Viruses aren't typically known for the good things they can do, but a new study reports that a history of hepatitis C infection in liver transplant patients actually restrains the anti-transplant immune responses some patients experience.

In this way, the infection by the virus helps the body tolerate the new organ and may prevent rejection of the transplant. The research appears in the 25 June issue of Science Translational Medicine.

Transplant recipients who have viral infections are typically excluded from clinical trials attempting to improve transplant tolerance, a decision based on previous animal studies showing that infection prevents tolerance.

These new findings contradict what has been shown in animal models and offer evidence that transplant patients with chronic viral infections — almost 40% of the transplant population — may be able to stop taking the drugs used to suppress the body's immune rejection of a transplanted organ. Almost half of all transplant patients get these drugs as part of the normal transplant treatment.

"Our findings highlight the complexities of the interactions between anti-viral and alloreactive immune responses, and the difficulty of predicting the outcome of these interactions on the basis of experimental animal model data," said Alberto Sanchez-Fueyo, a professor of hepatology at Kings College London.

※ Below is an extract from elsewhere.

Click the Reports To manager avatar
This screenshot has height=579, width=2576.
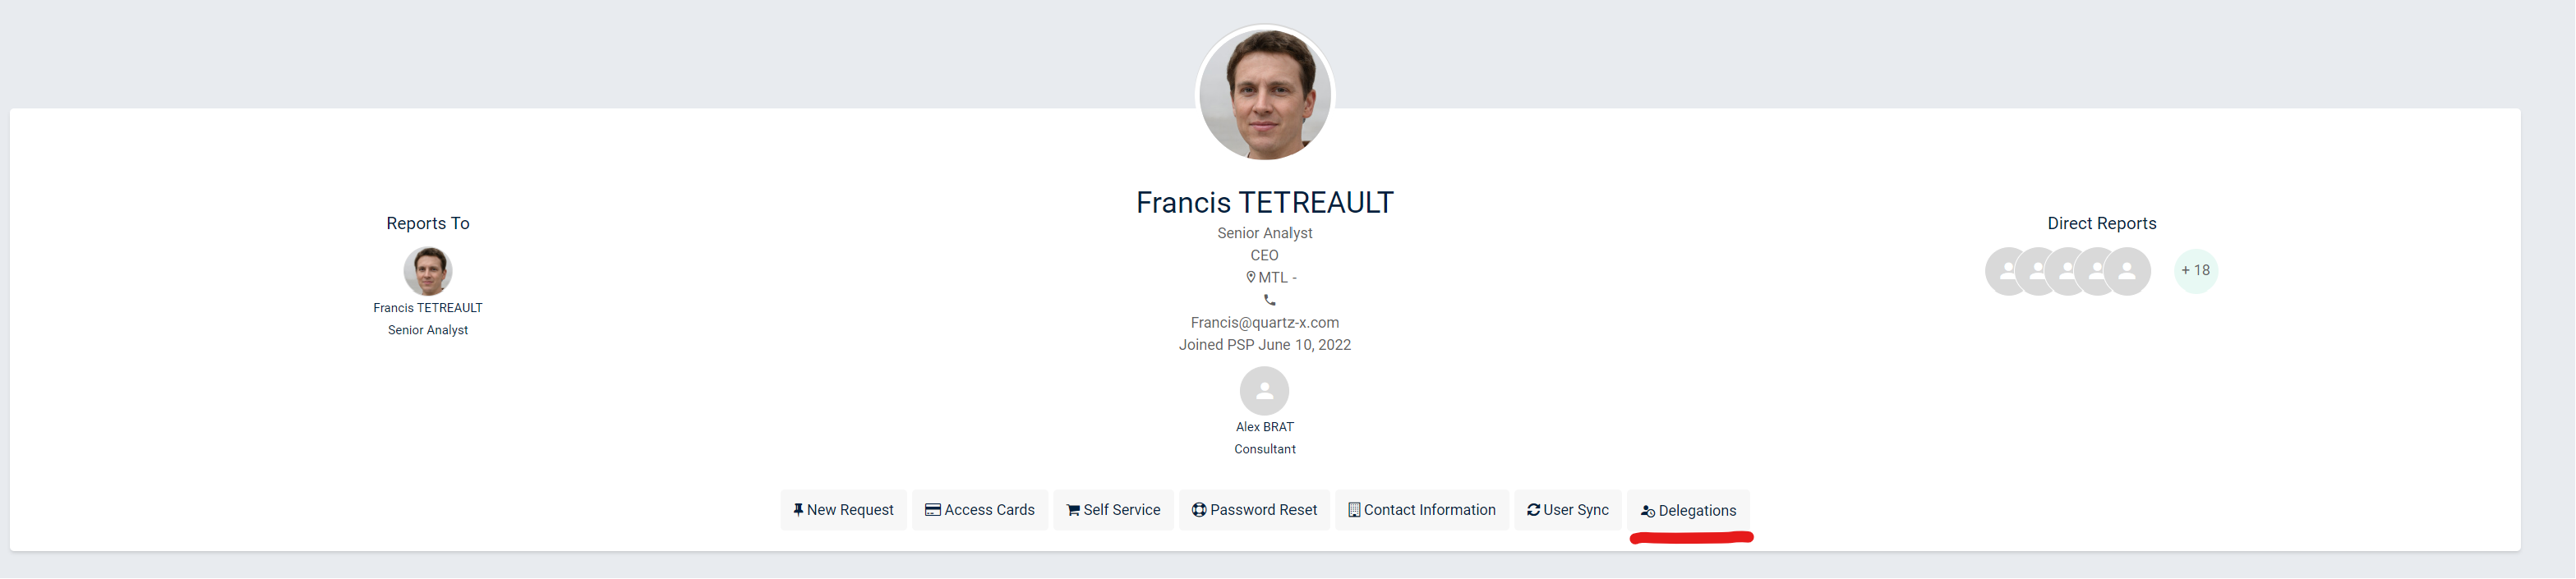(x=428, y=271)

The findings...offer evidence that transplant patients with chronic viral infections — almost 40% of the transplant population — may be able to stop taking the drugs used to suppress the body's immune rejection of a transplanted organ.

Sanchez-Fueyo and colleagues stopped immunosuppressive therapy in 34 hepatitis C-infected liver transplant recipients and found that about half of the patients successfully retained their transplant even after one year of being completely off the drugs.

Taking a closer look, the researchers discovered that a trick viruses commonly use to avoid being detected by the immune system — rewiring immune cells so that they become immunosuppressed — can create an immune environment that facilitates transplant tolerance. In fact, the patients who tolerated the transplant were more likely than the other patients to have certain immune cells that were "exhausted" by the virus.

Essentially, the virus does some of the immune-squelching work that immunosuppressive drugs do. The researchers aren't sure if this effect happens in transplanted organs in other parts of the body, but the results shed light on the unexpected influence chronic viral infections have on transplant tolerance. The findings could influence the design of future clinical trials attempting to induce tolerance.

"What we need to urgently clarify now is how immunosuppressants need to be managed once hepatitis C virus infection has been eradicated," said Sanchez-Fueyo, "and whether in these patients transplantation tolerance persists in the absence of infection."